§ ACTION ITEM: Without the pictures, give every record again exactly.
▶
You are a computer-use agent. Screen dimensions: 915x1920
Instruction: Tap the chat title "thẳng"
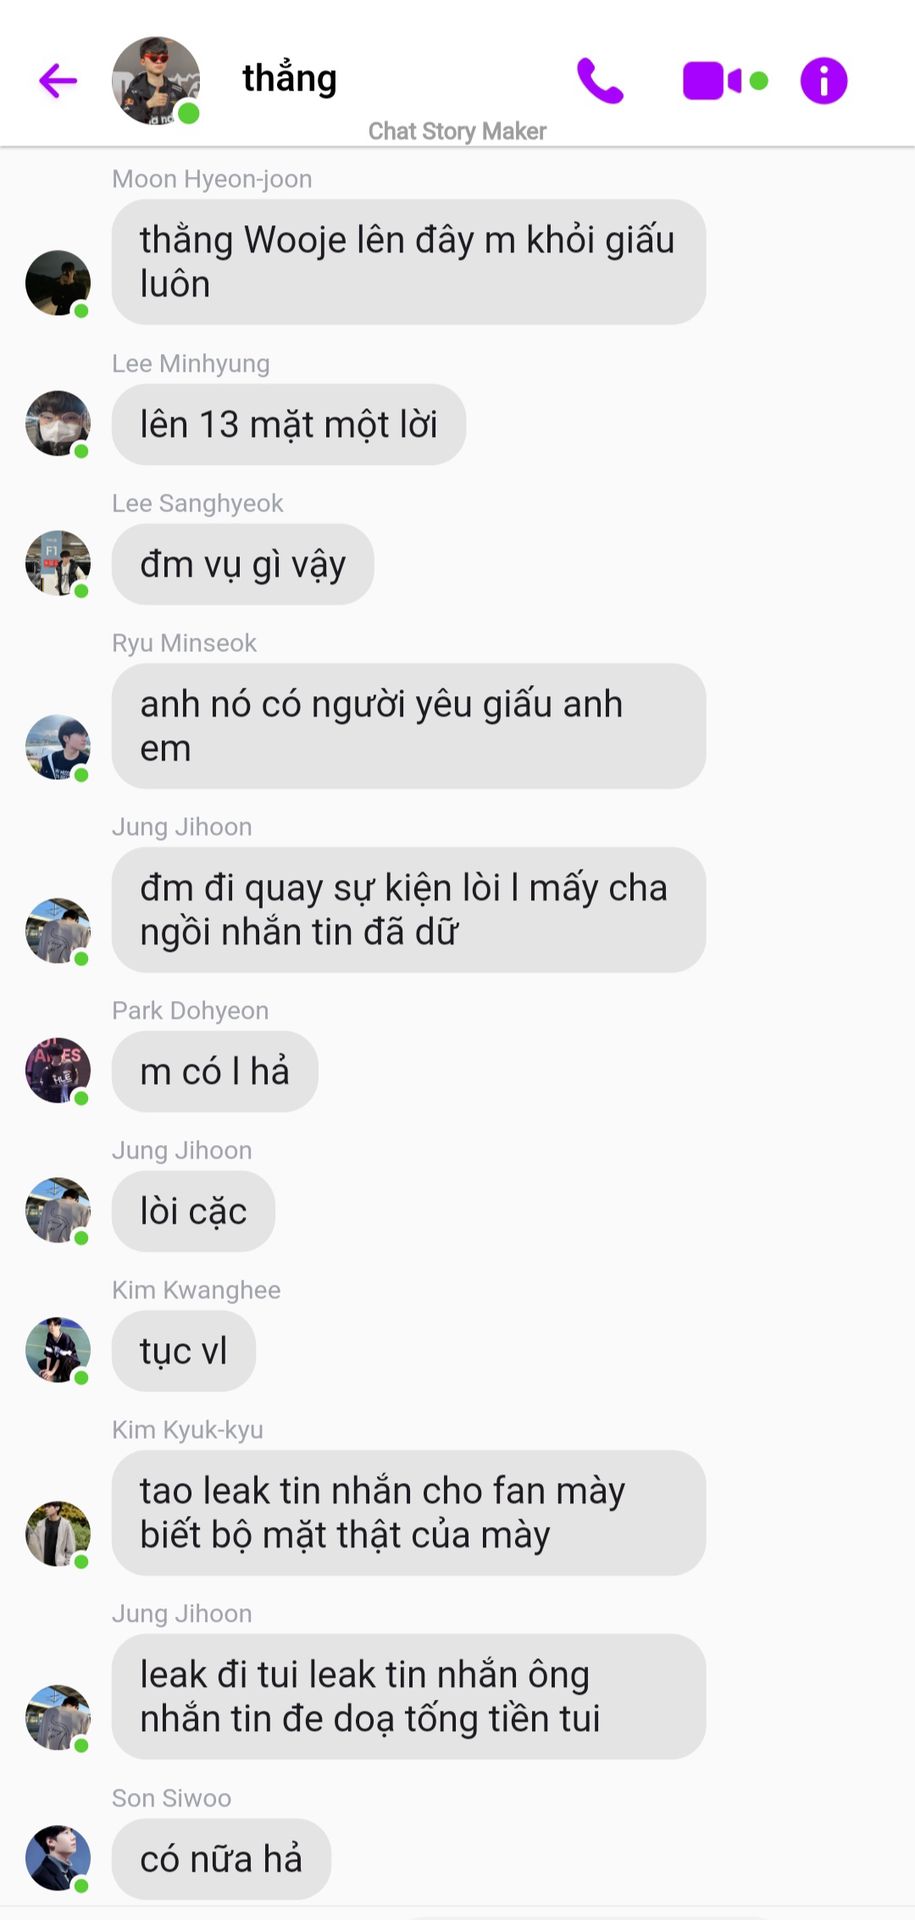click(290, 78)
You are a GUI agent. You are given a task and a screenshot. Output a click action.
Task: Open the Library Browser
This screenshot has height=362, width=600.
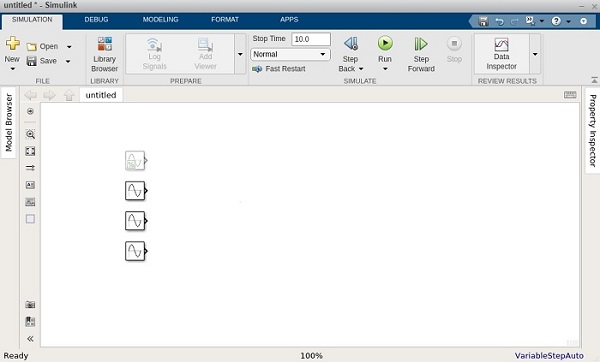click(104, 54)
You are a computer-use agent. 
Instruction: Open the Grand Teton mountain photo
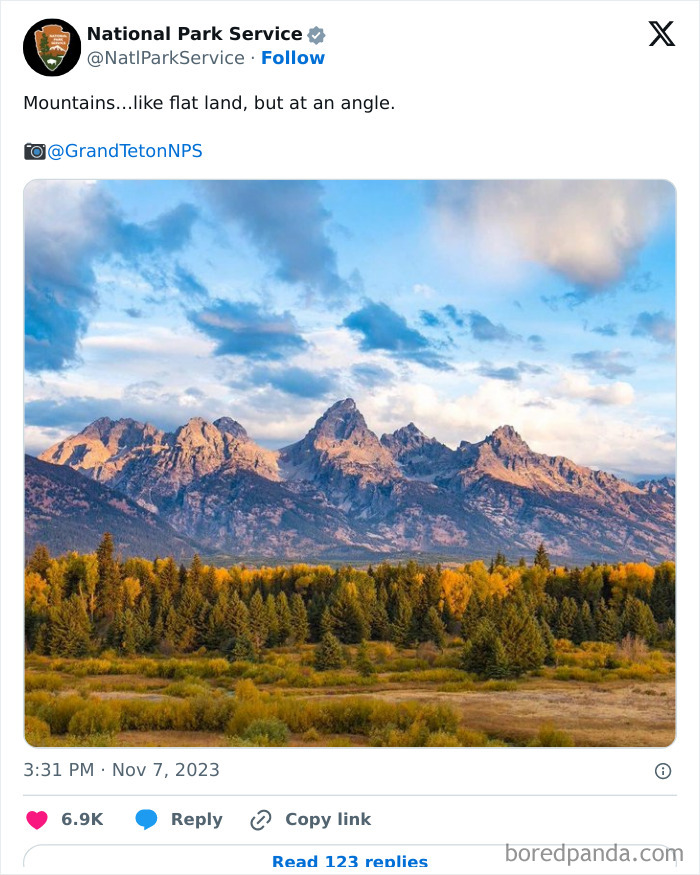pos(349,462)
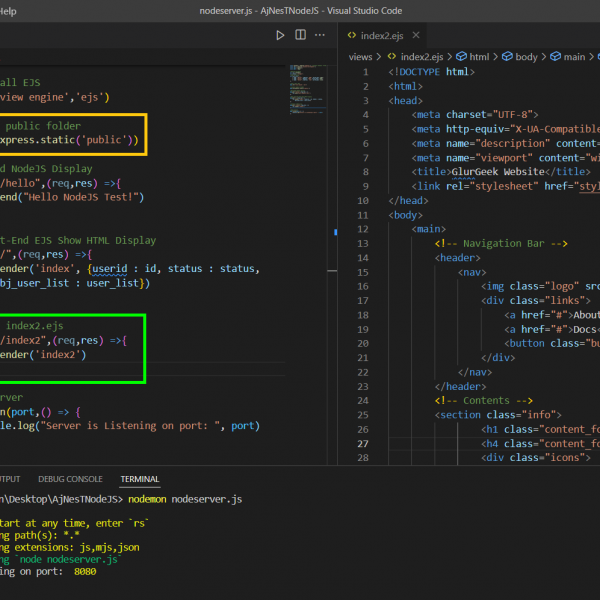600x600 pixels.
Task: Open the More Actions ellipsis menu
Action: click(x=321, y=35)
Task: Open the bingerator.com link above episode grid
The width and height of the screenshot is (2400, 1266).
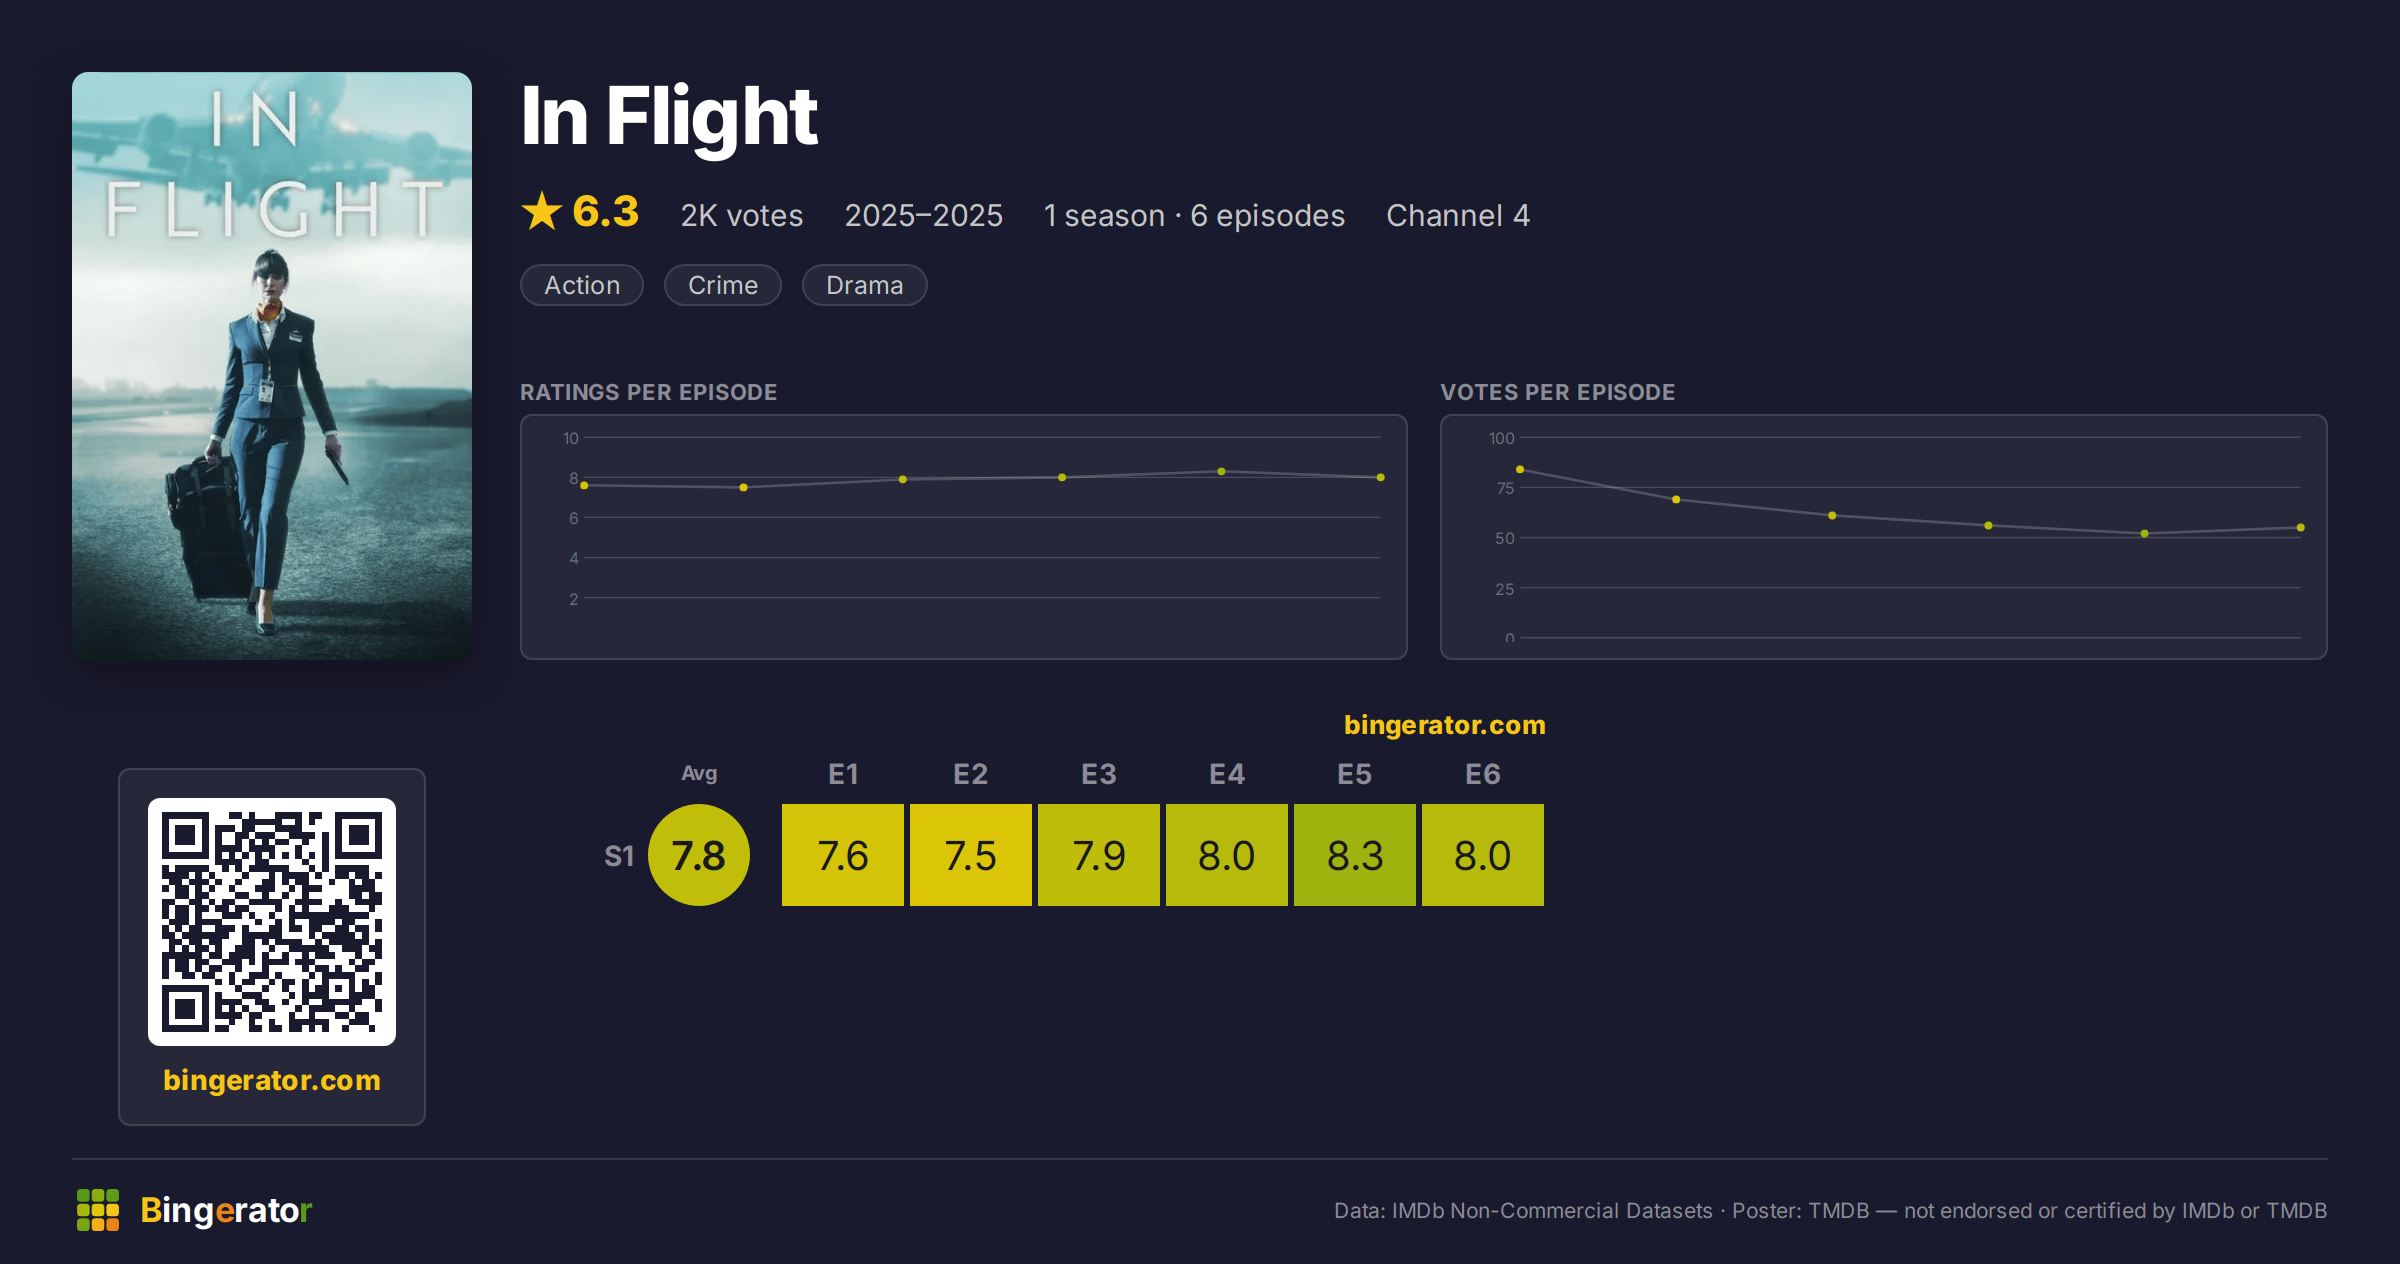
◀
§ SOLUTION TO THIS PROBLEM:
You are a computer-use agent. Screen dimensions: 915x1920
Instruction: Tap the chat title "thẳng"
click(290, 78)
You are a GUI agent. You are given a task and a screenshot. Output a click action.
Task: Open the Library Browser
This screenshot has height=362, width=600.
click(104, 54)
You are a computer-use agent. 
Instruction: Open the Grand Teton mountain photo
pos(349,462)
600x600 pixels.
Task: Open the More Actions ellipsis menu
Action: click(x=321, y=35)
Task: Open the bingerator.com link above episode grid
The width and height of the screenshot is (2400, 1266).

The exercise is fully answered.